Gentler options exist: a dilute seaweed feed (mildly potassium-rich) or worm-casting tea. UK: Westland seaweed, or a dilute tomato feed like Tomorite for bud-formers; US: Espoma Orchid! / Violet! or Neptune's Harvest. Lower burn risk, slower response.

Synthetic / liquid feeds

A species-matched bloom feed at quarter strength — UK: Baby Bio Orchid / African Violet food, or a high-potash Tomorite/Phostrogen for budding bloomers; US: Miracle-Gro Orchid or Bloom Booster, Schultz African Violet.

Brand names are examples, not endorsements, and UK and US ranges differ — check the label’s own NPK and dilution rate, since formulations change.

Fertilising maxillaria schunkeana — frequently asked questions

What fertiliser does maxillaria schunkeana need?

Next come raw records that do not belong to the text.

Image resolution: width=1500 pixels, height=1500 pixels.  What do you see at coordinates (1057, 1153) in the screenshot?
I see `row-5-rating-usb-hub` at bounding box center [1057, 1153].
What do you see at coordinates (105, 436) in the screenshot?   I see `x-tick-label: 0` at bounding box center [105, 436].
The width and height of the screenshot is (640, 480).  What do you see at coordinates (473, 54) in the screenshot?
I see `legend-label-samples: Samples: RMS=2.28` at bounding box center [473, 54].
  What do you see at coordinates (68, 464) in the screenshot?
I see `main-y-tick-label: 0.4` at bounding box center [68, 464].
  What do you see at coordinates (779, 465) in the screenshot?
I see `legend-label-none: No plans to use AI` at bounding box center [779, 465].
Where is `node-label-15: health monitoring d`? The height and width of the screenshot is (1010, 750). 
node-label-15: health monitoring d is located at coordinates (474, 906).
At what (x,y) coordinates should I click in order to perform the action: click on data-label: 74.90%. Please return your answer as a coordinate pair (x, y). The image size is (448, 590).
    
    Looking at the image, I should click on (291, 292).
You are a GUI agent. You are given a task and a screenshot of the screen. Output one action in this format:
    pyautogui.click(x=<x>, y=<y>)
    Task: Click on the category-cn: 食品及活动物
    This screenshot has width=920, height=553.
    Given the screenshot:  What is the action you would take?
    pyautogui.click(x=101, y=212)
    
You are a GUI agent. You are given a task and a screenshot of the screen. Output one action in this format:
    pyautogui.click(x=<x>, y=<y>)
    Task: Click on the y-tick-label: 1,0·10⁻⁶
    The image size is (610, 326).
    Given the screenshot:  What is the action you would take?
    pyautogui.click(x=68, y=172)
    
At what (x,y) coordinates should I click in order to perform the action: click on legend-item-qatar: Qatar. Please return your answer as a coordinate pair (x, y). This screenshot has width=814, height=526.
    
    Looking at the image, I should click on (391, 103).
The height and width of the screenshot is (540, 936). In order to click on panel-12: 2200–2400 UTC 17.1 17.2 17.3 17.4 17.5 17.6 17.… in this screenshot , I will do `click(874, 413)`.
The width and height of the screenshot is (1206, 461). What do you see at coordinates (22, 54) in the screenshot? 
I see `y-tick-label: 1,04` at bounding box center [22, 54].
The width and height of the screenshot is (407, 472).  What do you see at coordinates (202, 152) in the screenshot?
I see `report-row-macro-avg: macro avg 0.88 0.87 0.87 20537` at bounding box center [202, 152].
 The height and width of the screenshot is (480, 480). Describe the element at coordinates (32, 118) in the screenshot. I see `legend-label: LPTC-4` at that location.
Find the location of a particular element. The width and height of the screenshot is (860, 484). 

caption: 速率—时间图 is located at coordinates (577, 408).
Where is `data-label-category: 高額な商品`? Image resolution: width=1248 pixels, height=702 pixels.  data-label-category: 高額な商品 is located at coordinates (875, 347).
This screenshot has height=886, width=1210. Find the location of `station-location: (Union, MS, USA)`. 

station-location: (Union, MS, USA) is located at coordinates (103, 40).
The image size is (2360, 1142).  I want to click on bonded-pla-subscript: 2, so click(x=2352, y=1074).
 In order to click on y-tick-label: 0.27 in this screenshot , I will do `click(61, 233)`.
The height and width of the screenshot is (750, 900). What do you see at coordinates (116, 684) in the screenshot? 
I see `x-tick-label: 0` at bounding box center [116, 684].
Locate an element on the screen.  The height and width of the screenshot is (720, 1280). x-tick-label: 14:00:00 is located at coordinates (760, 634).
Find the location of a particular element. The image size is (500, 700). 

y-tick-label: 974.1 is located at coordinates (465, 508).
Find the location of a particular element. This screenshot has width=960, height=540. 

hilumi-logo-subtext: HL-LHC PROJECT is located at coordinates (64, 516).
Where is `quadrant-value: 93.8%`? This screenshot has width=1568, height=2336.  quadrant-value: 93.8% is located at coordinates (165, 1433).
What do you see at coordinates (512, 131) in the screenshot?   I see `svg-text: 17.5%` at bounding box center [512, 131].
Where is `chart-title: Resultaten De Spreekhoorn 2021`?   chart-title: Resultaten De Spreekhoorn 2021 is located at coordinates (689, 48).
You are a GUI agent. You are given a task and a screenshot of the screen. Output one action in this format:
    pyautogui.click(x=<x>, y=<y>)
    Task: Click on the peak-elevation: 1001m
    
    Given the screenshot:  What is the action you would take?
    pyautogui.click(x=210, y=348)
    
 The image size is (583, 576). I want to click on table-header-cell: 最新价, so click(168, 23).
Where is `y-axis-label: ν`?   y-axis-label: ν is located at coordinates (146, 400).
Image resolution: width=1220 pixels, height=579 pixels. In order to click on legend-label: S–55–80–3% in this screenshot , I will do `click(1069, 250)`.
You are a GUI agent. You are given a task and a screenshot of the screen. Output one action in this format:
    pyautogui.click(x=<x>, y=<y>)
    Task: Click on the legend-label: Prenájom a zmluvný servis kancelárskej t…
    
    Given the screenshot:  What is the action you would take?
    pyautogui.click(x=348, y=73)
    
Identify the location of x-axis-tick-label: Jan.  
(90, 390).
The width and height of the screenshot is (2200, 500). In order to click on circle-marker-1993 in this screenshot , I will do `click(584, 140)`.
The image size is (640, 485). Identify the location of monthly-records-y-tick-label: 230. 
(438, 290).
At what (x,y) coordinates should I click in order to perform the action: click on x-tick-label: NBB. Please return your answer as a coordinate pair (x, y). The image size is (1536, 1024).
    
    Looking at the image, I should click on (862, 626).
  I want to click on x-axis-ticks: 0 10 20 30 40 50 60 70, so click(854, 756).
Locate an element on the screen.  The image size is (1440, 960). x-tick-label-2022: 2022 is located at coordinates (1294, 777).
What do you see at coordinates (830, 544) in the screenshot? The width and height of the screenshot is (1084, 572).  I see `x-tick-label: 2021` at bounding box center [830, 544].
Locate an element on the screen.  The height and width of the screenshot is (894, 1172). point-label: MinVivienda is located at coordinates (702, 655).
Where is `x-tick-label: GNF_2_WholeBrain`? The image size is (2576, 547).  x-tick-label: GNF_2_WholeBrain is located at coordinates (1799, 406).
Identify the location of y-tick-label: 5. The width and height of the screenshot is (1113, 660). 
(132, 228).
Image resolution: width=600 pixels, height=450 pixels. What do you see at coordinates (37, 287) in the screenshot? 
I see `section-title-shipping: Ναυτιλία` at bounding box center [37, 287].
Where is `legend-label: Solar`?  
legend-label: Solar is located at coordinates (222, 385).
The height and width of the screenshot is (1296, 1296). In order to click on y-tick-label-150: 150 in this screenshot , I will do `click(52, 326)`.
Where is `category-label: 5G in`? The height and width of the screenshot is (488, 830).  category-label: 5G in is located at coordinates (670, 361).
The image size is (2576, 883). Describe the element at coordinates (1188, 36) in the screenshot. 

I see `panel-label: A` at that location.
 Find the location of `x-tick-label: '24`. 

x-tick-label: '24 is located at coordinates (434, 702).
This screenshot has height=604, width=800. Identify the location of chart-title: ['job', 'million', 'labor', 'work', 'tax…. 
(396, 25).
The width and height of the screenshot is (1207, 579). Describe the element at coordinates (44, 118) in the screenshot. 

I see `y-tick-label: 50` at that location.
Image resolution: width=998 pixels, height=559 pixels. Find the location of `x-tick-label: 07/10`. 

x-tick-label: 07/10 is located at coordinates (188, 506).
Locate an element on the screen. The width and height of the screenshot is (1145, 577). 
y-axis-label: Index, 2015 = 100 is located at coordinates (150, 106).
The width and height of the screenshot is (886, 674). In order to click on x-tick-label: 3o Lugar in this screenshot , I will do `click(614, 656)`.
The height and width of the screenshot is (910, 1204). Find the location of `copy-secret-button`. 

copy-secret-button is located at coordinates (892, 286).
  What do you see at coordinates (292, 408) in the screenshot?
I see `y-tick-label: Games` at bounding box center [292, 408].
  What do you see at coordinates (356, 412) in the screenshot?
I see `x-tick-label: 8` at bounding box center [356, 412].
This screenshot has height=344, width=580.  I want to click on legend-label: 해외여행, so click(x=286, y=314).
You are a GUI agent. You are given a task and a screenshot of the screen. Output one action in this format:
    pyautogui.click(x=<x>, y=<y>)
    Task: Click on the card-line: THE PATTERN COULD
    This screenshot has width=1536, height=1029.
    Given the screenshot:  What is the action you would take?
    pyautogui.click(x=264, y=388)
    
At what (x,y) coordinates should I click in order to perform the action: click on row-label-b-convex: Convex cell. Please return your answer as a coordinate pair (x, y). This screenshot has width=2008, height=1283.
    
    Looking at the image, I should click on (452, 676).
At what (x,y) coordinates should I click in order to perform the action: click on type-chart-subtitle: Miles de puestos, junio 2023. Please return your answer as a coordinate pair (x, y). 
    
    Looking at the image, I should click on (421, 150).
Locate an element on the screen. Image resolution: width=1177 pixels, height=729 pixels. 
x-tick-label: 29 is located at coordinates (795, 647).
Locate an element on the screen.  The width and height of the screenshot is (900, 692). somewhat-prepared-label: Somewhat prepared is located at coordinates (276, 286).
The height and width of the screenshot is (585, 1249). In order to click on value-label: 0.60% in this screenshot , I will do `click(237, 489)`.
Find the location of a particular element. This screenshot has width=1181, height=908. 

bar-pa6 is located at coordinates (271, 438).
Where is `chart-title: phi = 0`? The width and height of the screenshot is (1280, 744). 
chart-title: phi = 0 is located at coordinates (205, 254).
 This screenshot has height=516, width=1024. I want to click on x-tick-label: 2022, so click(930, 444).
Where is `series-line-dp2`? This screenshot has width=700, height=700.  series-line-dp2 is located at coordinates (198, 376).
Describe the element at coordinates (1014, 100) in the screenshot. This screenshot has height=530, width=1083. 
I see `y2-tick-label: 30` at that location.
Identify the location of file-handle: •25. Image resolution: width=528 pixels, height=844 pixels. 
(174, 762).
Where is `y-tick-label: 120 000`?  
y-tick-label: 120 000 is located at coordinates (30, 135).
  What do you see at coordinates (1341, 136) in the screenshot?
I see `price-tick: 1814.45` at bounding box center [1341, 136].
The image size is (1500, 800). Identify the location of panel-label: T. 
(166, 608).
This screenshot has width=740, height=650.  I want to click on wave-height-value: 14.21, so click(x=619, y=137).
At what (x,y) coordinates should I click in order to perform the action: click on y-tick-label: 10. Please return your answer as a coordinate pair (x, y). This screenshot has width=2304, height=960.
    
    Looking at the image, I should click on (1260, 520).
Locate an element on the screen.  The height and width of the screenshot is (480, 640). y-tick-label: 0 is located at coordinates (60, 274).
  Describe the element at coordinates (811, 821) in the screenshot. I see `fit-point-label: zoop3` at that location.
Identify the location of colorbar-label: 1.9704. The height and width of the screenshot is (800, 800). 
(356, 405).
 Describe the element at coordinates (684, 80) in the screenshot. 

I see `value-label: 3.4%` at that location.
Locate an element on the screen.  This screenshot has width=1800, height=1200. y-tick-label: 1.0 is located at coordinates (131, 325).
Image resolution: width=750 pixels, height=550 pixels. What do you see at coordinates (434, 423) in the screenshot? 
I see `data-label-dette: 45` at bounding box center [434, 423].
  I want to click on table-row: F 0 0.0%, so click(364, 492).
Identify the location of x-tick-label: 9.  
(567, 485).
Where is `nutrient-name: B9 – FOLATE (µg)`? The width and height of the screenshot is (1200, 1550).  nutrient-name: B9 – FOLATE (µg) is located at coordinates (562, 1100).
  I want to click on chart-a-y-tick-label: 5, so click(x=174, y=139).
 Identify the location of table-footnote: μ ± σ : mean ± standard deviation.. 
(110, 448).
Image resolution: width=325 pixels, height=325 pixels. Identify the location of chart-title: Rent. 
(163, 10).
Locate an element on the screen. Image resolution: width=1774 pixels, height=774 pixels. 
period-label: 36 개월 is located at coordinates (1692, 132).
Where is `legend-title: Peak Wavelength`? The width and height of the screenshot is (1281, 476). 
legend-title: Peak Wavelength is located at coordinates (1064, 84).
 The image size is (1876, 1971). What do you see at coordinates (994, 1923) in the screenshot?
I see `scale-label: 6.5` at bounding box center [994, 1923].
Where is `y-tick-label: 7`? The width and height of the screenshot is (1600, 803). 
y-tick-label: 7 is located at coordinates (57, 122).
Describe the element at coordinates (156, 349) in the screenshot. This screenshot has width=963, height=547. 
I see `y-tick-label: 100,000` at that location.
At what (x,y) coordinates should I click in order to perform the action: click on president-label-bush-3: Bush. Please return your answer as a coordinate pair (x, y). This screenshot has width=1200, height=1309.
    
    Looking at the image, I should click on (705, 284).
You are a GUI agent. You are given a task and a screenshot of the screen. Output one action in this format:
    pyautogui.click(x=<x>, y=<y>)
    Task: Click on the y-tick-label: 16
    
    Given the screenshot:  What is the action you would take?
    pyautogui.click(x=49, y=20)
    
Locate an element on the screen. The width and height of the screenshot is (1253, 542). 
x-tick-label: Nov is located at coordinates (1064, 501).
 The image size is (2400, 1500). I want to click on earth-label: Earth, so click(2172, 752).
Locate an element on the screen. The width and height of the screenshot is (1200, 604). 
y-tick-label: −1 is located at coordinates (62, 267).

A higher-phosphorus "bloom" formula or a species-specific feed (orchid food, African violet food, or a tomato-style high-potash/phosphorus liquid). A high-nitrogen general feed gives you lush leaves and almost no flowers. Maxillaria schunkeana is feeding to flower, not to grow leaves — it needs a higher-phosphorus / specialist bloom feed, given little and often, to set and hold its display.

How often should I feed maxillaria schunkeana?

Feed weakly, weekly with a balanced orchid fertiliser at one-quarter strength during active growth, flushing periodically with plain low-mineral water to prevent salt build-up. Feed weakly, weekly with a balanced orchid fertiliser at one-quarter strength during active growth, flushing periodically with plain low-mineral water to prevent salt build-up. The pattern that matters: feed little and often through active growth and budding — weekly — and ease right off during the rest period that triggers the next flush.

What strength of feed for maxillaria schunkeana?

Very dilute — quarter strength, the classic "weakly, weekly" approach for maxillaria schunkeana. These plants have fine roots that scorch easily and a steady trickle beats an occasional strong dose for flowering.

What does over-feeding maxillaria schunkeana look like?

Lush green leaves but few or no flowers (too much nitrogen). Brown, scorched leaf tips and edges — a classic fine-root burn. White salt crust on the medium or pot, and stalled buds. Bud blast: buds forming then shrivelling and dropping. Using an ordinary high-nitrogen houseplant feed on maxillaria schunkeana is the headline mistake — you get a healthy-looking plant that simply refuses to bloom. The second is feeding through the rest period and breaking the dormancy cue it needs to set buds.

Should I flush the soil of maxillaria schunkeana?

Specialist and bloom feeds leave salts that scorch fine roots — flush maxillaria schunkeana thoroughly with plain water until it runs clear every 4-6 weeks in the feeding season, and always between feeds for orchids.